Tip: Write for a general audience—no jargon unless you define it.


**Instructor note:** each section must reference at least one visual.

## Optional: save plots as images in Colab

### ️ Required if you are building a website
Save at least **two** plots as PNG files with clear filenames.

In Colab, you can check they saved by running `!ls`.


In [None]:

# TODO (STUDENTS):
# Save two figures as PNG files.
# Example:
# fig = ...
# fig.savefig("trend_plot.png", dpi=200, bbox_inches="tight")

In [None]:
# Explanation:
# - Goal: Run and understand the steps below
# - What you should check after running:
#   1) The output has the expected shape/columns
#   2) The values look reasonable (no obvious NaNs or impossible values)
#   3) Any figures have clear titles/labels and are saved to disk when required
#
# How to read this code:
# - Imports / configuration come first
# - Then we compute intermediate variables (feature engineering)
# - Then we summarize / visualize
# - Finally, we write a short interpretation in Markdown below the figure/table

# SOLUTION (INSTRUCTOR): Example implementation scaffold
import numpy as np
import matplotlib.pyplot as plt

num_cols = df_use.select_dtypes(include=[np.number]).columns.tolist()
print("Numeric columns:", num_cols[:10])

# Choose columns safely
col = num_cols[0]
fig, ax = plt.subplots(figsize=(10,4))  # Create a plot for interpretation / reporting
df_use[col].plot(ax=ax)  # Create a plot for interpretation / reporting
ax.set_title(f"Example plot for {col}")
ax.set_xlabel("Date")
ax.set_ylabel("Value")
fig.tight_layout()
plt.show()  # Create a plot for interpretation / reporting

In [None]:
# plt.savefig('plot1.png', dpi=200, bbox_inches='tight')

## End-of-class checkpoint
 3 visuals + metrics + narrative draft

## Final Project Artifacts (Save these for your report)

By the end of the project, you should have:
- At least 2 polished figures that show *trends* and *relationships*
- A small table of your **top correlations** with the target
- A short written interpretation of what the plots suggest

In this section you will generate and save figures you can reuse in your final write-up.


In [None]:
# Explanation:
# - Goal: Run and understand the steps below
# - What you should check after running:
#   1) The output has the expected shape/columns
#   2) The values look reasonable (no obvious NaNs or impossible values)
#   3) Any figures have clear titles/labels and are saved to disk when required
#
# How to read this code:
# - Imports / configuration come first
# - Then we compute intermediate variables (feature engineering)
# - Then we summarize / visualize
# - Finally, we write a short interpretation in Markdown below the figure/table

# SOLUTION (INSTRUCTOR):
# Save a trend figure and a relationship figure using available numeric columns.

import os
import numpy as np
import matplotlib.pyplot as plt

os.makedirs("figures", exist_ok=True)  # Create output folder if it does not exist

num_cols = df_use.select_dtypes(include=[np.number]).columns.tolist()
if len(num_cols) == 0:
    raise ValueError("No numeric columns found in df_use.
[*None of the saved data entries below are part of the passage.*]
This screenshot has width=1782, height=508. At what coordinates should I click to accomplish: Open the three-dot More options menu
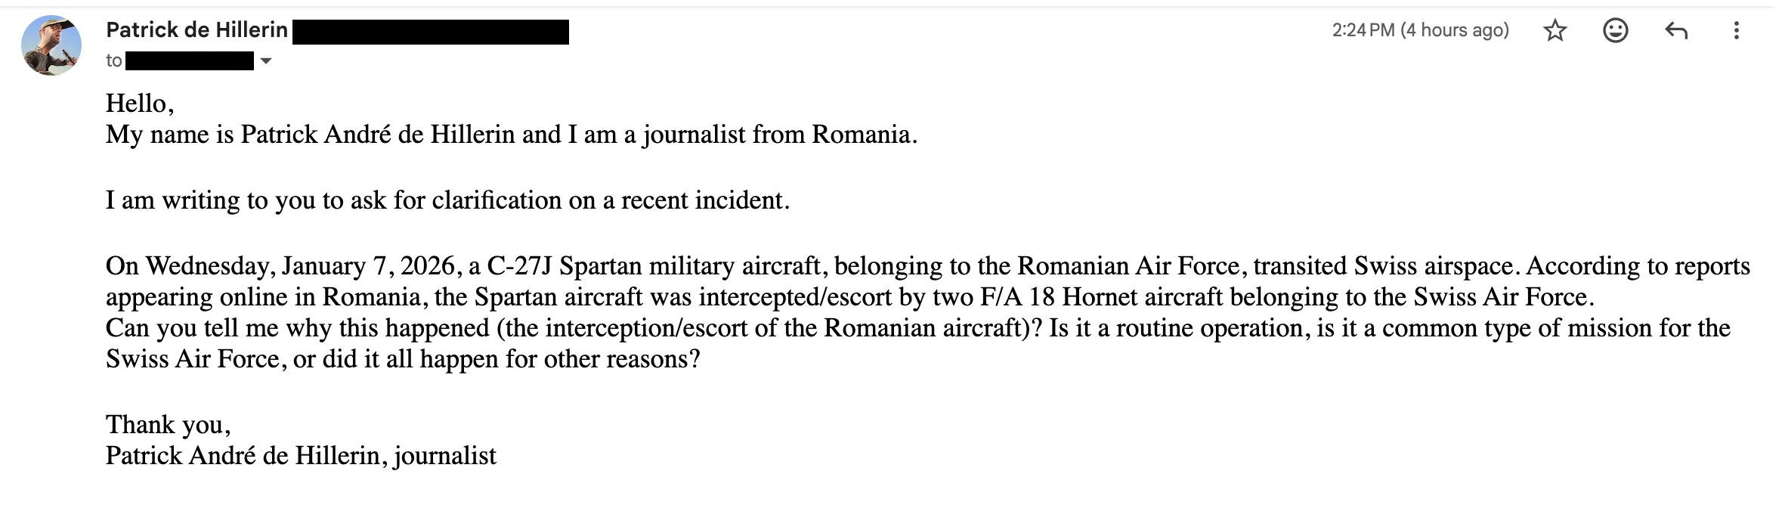1736,30
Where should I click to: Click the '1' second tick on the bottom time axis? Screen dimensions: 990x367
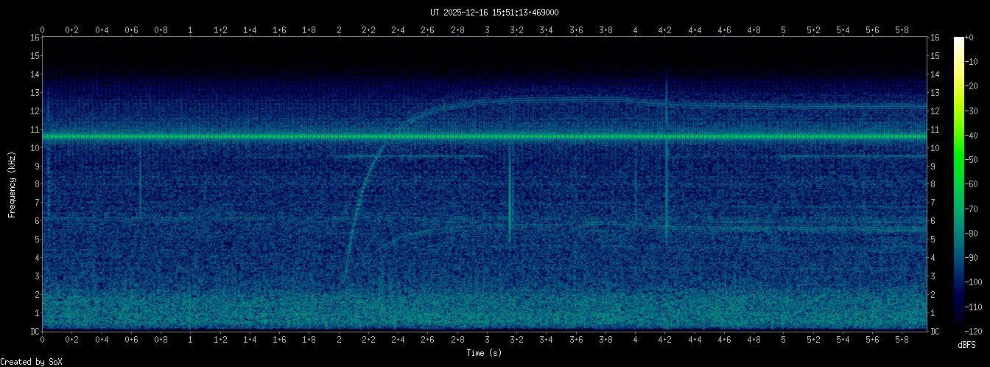click(191, 340)
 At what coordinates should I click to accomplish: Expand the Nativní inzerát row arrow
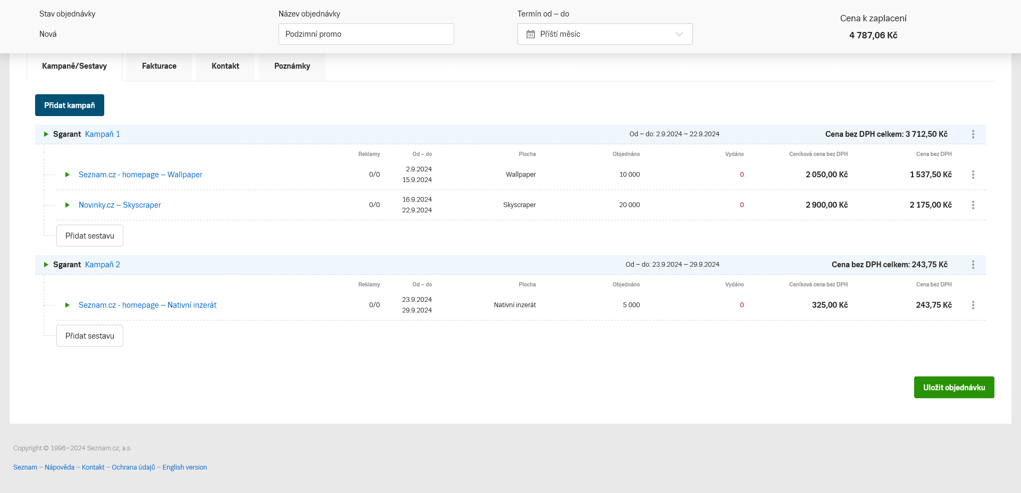coord(68,305)
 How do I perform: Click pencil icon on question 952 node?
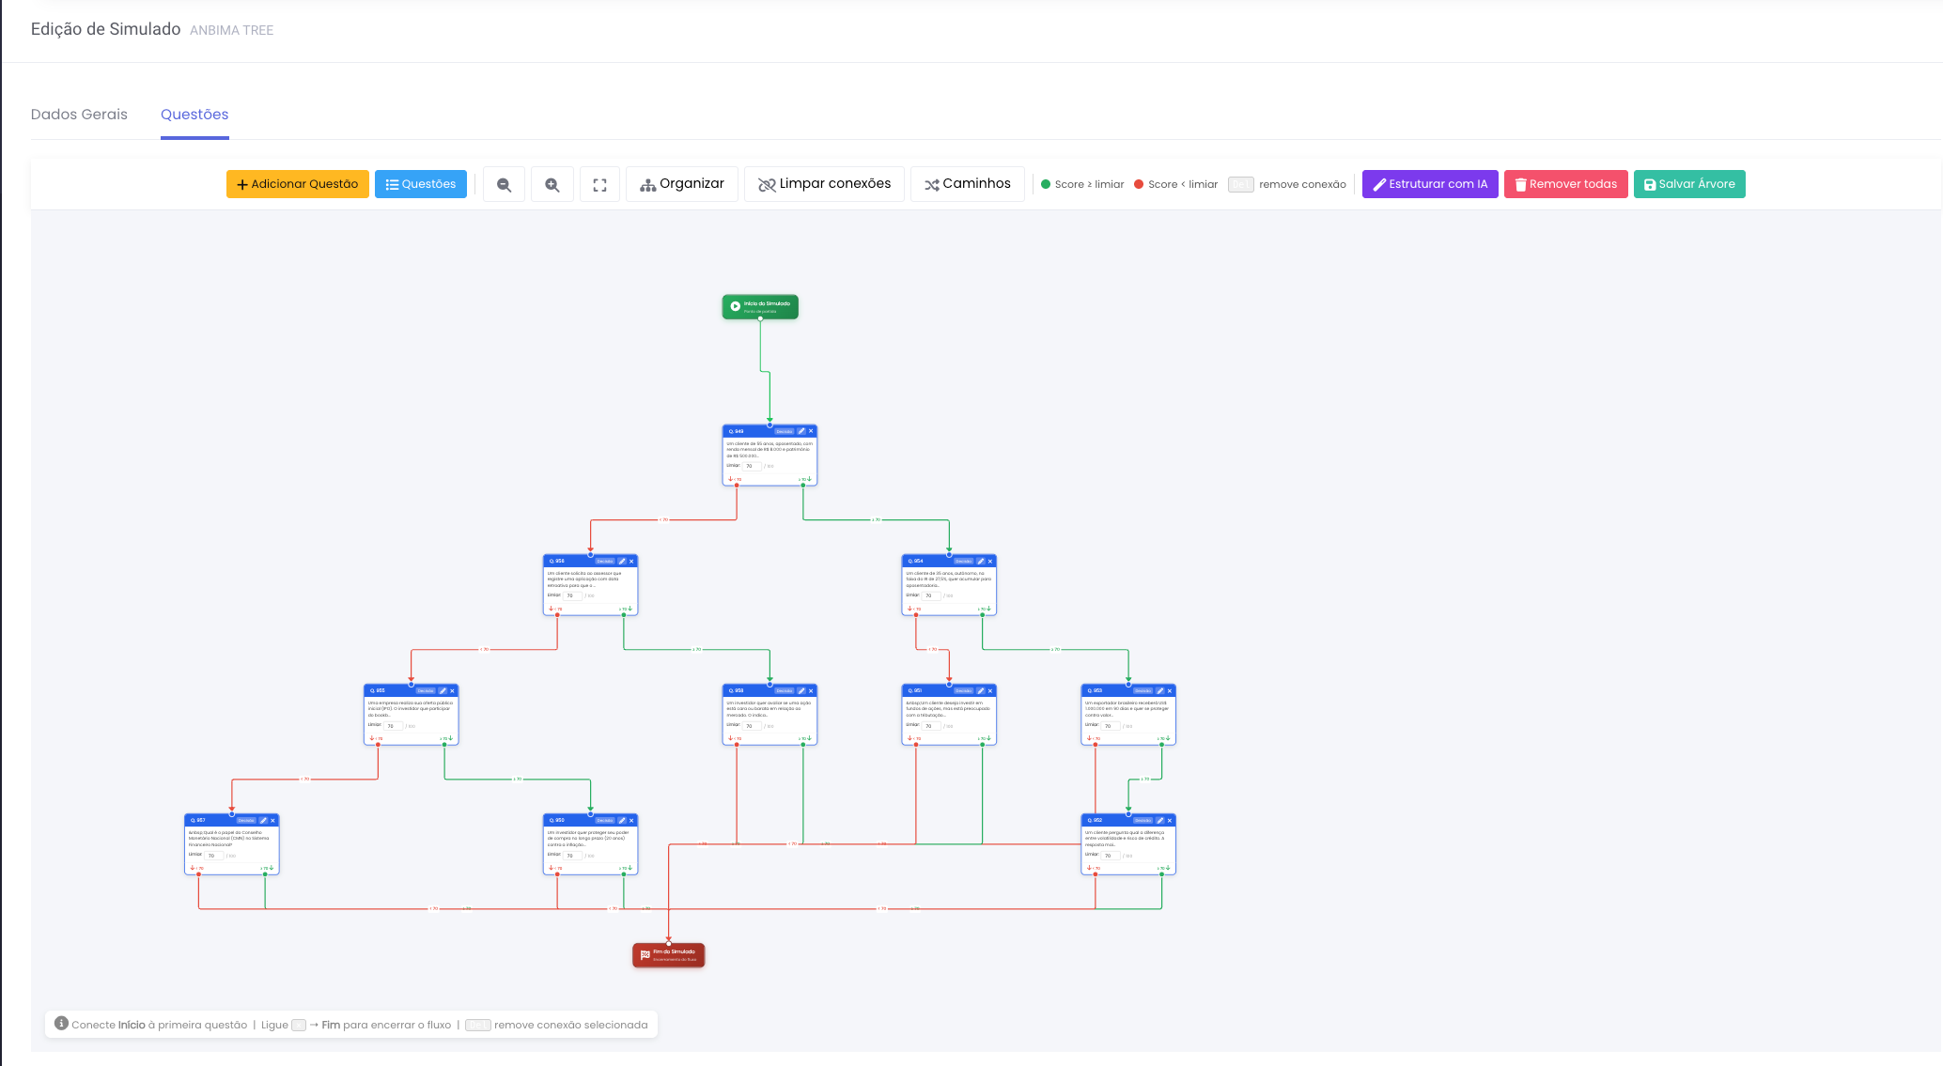point(1160,820)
Check data loading/cleaning steps.")

# Trend figure: first numeric column
col_trend = num_cols[0]
fig, ax = plt.subplots(figsize=(10,4))  # Create a plot for interpretation / reporting
df_use[col_trend].plot(ax=ax)  # Create a plot for interpretation / reporting
ax.set_title(f"Trend of {col_trend} over time")
ax.set_xlabel("Date")
ax.set_ylabel("Value")
fig.tight_layout()
fig.savefig(f"figures/trend_{col_trend}.png", dpi=200)  # Save an artifact you can reuse in the final project

# Relationship figure: correlation heatmap (top 8 numeric cols)
use_cols = num_cols[:8]
corr = df_use[use_cols].corr()  # Compute correlations to look for relationships

fig, ax = plt.subplots(figsize=(7,6))  # Create a plot for interpretation / reporting
im = ax.imshow(corr.values)
ax.set_xticks(range(len(use_cols)))
ax.set_yticks(range(len(use_cols)))
ax.set_xticklabels(use_cols, rotation=45, ha="right")
ax.set_yticklabels(use_cols)
ax.set_title("Correlation heatmap (subset of variables)")
fig.colorbar(im, ax=ax, fraction=0.046, pad=0.04)
fig.tight_layout()
fig.savefig("figures/corr_heatmap.png", dpi=200)  # Save an artifact you can reuse in the final project

corr.round(3)

### Written Insights (Required)

Write 5–8 bullet points answering:
1. Which variable trends most strongly over time? What might explain it?
2. Which pair of variables looks most related? Is that relationship stable over time?
3. What missingness or outliers could bias modeling?
4. What is one feature engineering idea you want to try next week?


#### Sample instructor bullets (example)

- The first numeric series shows a clear upward trend; this suggests non-stationarity and motivates using percent change or differencing.
- Correlation heatmap indicates several variables move together, suggesting multicollinearity; regularization may help.
- Missingness is concentrated in a small set of columns; imputation strategy should be justified and tested.
- Outliers appear around major economic events; consider robust scaling or winsorization and document the rationale.
- Next week: create lag features and rolling aggregates to capture delayed effects.